Segment Open

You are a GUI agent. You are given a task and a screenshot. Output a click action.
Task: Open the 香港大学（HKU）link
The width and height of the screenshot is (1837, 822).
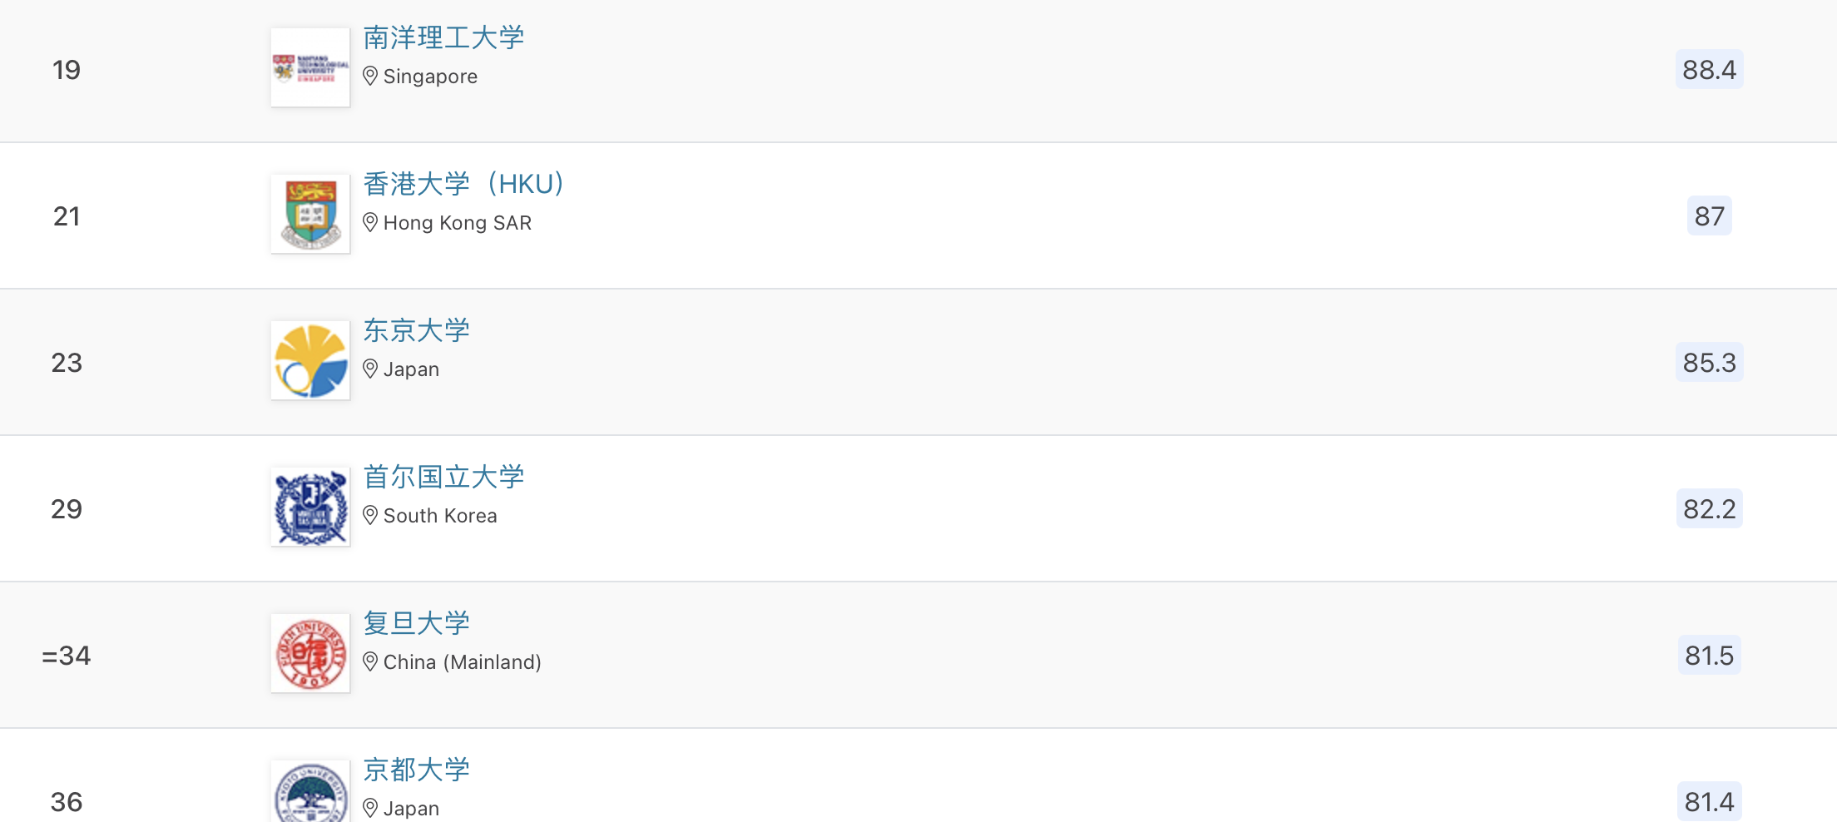[463, 184]
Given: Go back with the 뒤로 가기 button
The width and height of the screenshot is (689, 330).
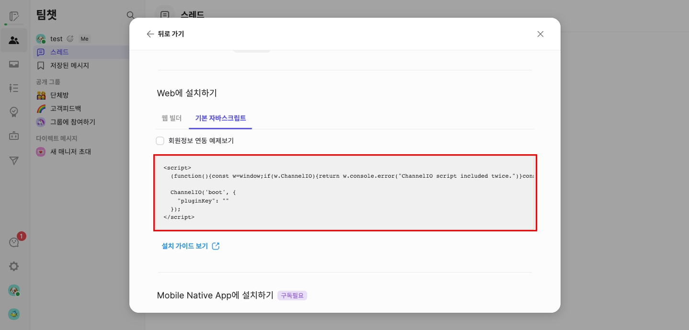Looking at the screenshot, I should click(165, 34).
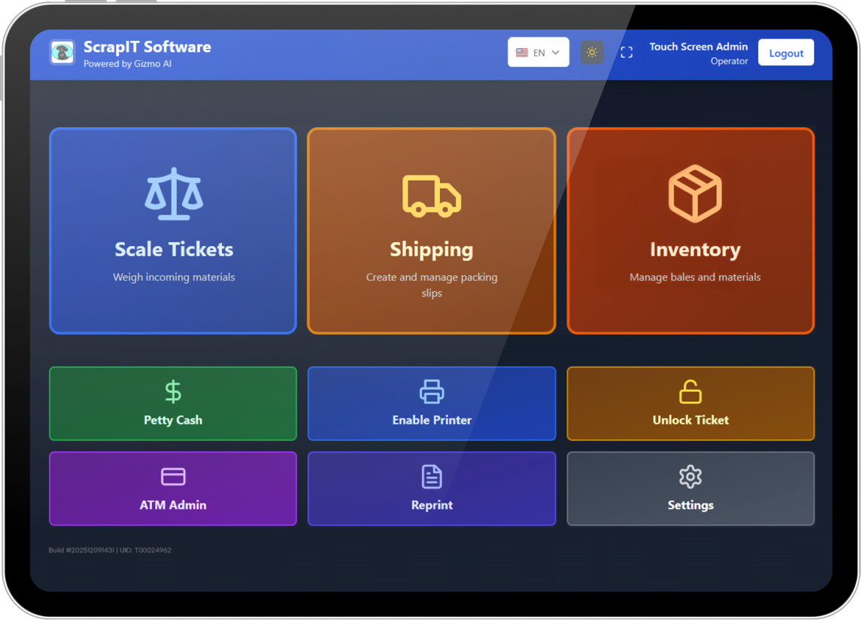The image size is (862, 620).
Task: Click the Shipping truck icon
Action: 431,193
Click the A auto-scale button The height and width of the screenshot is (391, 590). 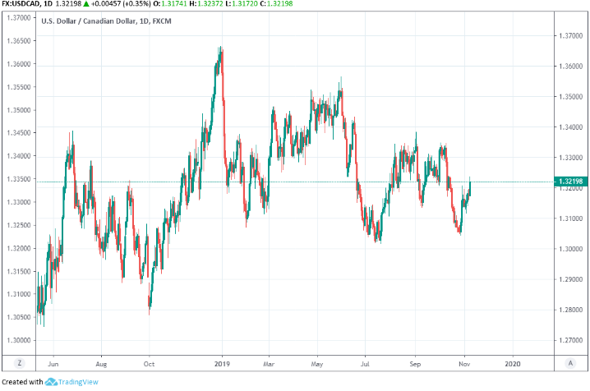(x=570, y=361)
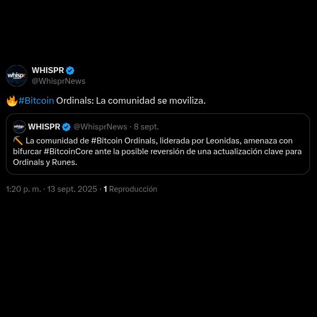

Segment Closed

Print, exactly, each line above from the one with "The width and height of the screenshot is (1837, 822)." to the one with "Given: Go back with the 뒤로 가기 button", end lines included. Leave pictures out of it.

Answer to the exercise =>
The width and height of the screenshot is (1837, 822).
[463, 184]
Given: Go back with the 뒤로 가기 button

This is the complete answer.